▶ **Passage to read**
Unfortunately, as some of you may know if you have experience with publishing apps to Google Play Store, the email that Google send you for such situations consists in a copy and paste, absolutely unhelpful, generic descripition of the problem.
If you have done something so terribly wrong to cause your account to be terminated, and to remove all your apps, you would expect at least an email properly written by a human being, with evidences of the mistake you have done.

Instead, this is the the copy and paste email I received:

App Status: Suspended

Your app has been suspended and removed due to the policy issue(s) listed below.
Issue found: MALWARE, BEHAVIOR TRANSPARENCY AND MOBILE UNWANTED SOFTWARE

Your app is not compliant with the Deceptive Behaviour policy. We expect app functionality to be reasonably clear to users, and we’ve determined your app includes hidden, dormant or undocumented features.Additionally we’ve identified your app falls into one or both of the two categories below:

Your app contains code that could put a user, a user’s data, or a device at risk, and/or

Your app does not deliver on the promises made to the user.

The email continues with links to Google documentation.

Please note the abundance of “or” and “and/or” in such email.
Does my app include hidden features? Or dormant? Or undocumented?
Does my app put user’s data at risk? Or is device at risk? And/or it doesn’t deliver the promises that it makes to the user?

Unfortunately there was no evidence of such wrong behaviour, not a single screenshot, nothing.
Google doesn’t tell you exactly what you have done wrong. It’s impicit that you perfectly know what you have done wrong, because you are bad person and you did it on purpose.

▶ **Exercise 1**
What issue does the suspension email quoted in the post about the Google Play suspension list as found?
▶ **Exercise 2**
Resume the post about the Google Play suspension, picking up after its final sentence.

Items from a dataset

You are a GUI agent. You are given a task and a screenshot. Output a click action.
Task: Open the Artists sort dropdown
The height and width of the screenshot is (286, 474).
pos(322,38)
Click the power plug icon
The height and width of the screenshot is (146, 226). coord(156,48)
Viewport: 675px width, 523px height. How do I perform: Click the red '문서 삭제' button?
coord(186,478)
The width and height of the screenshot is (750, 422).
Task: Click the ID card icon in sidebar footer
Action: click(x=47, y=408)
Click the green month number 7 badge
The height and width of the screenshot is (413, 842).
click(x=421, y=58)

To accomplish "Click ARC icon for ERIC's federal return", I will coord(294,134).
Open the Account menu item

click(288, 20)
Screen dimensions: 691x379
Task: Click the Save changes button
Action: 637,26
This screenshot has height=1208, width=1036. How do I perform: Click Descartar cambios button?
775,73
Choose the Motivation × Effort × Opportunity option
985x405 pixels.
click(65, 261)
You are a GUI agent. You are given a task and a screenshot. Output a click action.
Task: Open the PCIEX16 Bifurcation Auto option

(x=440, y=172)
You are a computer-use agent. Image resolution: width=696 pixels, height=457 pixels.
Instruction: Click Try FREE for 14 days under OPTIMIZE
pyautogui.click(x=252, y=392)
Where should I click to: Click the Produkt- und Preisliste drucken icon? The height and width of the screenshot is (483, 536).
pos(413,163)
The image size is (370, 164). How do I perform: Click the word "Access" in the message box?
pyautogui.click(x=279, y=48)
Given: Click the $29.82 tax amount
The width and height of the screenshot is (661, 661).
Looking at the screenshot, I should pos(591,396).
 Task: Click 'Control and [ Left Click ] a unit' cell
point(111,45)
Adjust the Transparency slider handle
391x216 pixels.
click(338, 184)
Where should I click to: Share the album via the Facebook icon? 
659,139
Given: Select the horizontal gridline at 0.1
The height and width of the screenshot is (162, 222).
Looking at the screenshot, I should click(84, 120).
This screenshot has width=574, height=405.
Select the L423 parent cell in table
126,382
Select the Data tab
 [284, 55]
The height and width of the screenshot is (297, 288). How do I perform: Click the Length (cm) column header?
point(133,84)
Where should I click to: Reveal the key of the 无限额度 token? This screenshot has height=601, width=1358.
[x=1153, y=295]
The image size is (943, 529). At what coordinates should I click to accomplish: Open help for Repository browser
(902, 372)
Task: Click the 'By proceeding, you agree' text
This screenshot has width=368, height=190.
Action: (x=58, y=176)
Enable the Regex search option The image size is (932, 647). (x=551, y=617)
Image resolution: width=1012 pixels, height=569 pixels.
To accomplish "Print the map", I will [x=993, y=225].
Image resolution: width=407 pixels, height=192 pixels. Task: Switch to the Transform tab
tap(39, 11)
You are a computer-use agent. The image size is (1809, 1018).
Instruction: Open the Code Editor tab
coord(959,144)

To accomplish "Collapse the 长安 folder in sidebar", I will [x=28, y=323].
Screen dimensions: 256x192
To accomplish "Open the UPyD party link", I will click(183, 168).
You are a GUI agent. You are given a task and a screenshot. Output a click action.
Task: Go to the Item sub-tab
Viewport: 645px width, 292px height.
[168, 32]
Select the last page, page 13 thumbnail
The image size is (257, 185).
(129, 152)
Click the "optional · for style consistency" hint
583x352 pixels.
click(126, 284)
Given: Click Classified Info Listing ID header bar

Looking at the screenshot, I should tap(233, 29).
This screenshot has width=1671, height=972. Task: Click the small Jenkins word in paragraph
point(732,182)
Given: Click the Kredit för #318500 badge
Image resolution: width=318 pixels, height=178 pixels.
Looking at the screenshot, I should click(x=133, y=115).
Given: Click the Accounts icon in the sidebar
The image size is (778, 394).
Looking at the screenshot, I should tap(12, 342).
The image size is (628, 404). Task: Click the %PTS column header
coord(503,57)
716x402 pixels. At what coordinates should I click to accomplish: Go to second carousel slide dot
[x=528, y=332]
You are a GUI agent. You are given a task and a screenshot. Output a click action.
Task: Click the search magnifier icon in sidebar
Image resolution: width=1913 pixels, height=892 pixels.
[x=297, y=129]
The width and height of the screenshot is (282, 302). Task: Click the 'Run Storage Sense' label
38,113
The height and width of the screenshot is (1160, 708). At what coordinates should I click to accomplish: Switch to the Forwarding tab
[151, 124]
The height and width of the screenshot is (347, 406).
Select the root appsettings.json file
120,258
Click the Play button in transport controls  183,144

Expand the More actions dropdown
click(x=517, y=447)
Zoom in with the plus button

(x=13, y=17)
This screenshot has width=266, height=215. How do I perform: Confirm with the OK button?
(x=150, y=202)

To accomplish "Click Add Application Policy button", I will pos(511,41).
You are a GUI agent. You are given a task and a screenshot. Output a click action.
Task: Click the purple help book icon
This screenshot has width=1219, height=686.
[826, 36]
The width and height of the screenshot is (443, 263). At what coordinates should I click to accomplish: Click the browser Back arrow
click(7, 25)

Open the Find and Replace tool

▶ **Written reply 1**
MALWARE, BEHAVIOR TRANSPARENCY AND MOBILE UNWANTED SOFTWARE

▶ **Written reply 2**
The only positive aspect of this story is that I didn’t create apps for someone else.
Had I been developing apps for paying clients, it would have led to significant legal complications.

My guess is that big companies publishing on Google Play Store may not face such abrupt actions from Google.
May be Google has so many hobbyist developers and small companies trying to publish apps, that it can’t even handle them anymore, and terminating their accounts is a winning strategy for saving resources.
The fact that Google only charges a one-time small fee for a developer account, in contrast to Apple’s $100 annual fee, might contribute to this.

In my seven years of experience, I’ve never encountered such issues when publishing on the App Store. Apps may be rejected before publication, but once they are published, they remain there. I would gladly pay Google an annual fee for Apple-level support as a developer.

In my humble opinion publishing on the Google Play Store is suitable for:

  • Hobbyists creating apps for fun, not as a business.
  • Large companies that, I suspect, receive respectful treatment from Google and don’t experience mass app removals.

For anything in between, stay away.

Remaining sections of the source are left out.